Task details → Write out only the final part of the records below. It begins with the line that contains "Open 设备管理器 from the left panel" and ends with the last line.

Recorded data

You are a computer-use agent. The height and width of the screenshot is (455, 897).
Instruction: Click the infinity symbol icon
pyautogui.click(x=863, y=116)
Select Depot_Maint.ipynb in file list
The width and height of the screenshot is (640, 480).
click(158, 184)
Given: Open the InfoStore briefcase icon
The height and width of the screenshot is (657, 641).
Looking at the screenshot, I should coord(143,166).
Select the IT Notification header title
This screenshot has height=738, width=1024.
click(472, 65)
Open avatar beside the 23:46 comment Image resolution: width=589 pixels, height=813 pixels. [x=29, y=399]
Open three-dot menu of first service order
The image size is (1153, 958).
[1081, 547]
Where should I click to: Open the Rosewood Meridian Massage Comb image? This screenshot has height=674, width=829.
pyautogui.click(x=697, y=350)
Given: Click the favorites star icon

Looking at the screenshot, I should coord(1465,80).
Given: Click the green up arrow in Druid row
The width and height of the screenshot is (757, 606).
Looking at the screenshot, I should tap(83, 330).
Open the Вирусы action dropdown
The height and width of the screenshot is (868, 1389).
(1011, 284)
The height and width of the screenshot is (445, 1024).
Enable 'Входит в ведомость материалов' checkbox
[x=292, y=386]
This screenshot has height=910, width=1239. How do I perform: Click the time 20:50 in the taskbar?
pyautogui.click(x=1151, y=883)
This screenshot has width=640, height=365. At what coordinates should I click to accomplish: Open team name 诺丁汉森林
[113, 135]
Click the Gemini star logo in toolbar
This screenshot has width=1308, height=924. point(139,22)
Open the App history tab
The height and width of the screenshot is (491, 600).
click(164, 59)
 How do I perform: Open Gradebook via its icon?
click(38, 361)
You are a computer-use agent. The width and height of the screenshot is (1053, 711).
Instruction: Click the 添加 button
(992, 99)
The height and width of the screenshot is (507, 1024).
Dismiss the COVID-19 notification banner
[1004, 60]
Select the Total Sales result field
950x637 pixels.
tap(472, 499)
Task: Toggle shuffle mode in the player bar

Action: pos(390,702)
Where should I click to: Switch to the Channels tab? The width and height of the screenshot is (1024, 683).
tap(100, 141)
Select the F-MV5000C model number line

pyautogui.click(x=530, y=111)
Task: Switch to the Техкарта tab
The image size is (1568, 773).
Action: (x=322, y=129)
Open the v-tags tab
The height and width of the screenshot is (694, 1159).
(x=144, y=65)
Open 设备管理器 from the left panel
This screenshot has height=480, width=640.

Answer to the exercise →
Open 设备管理器 from the left panel
This screenshot has height=480, width=640.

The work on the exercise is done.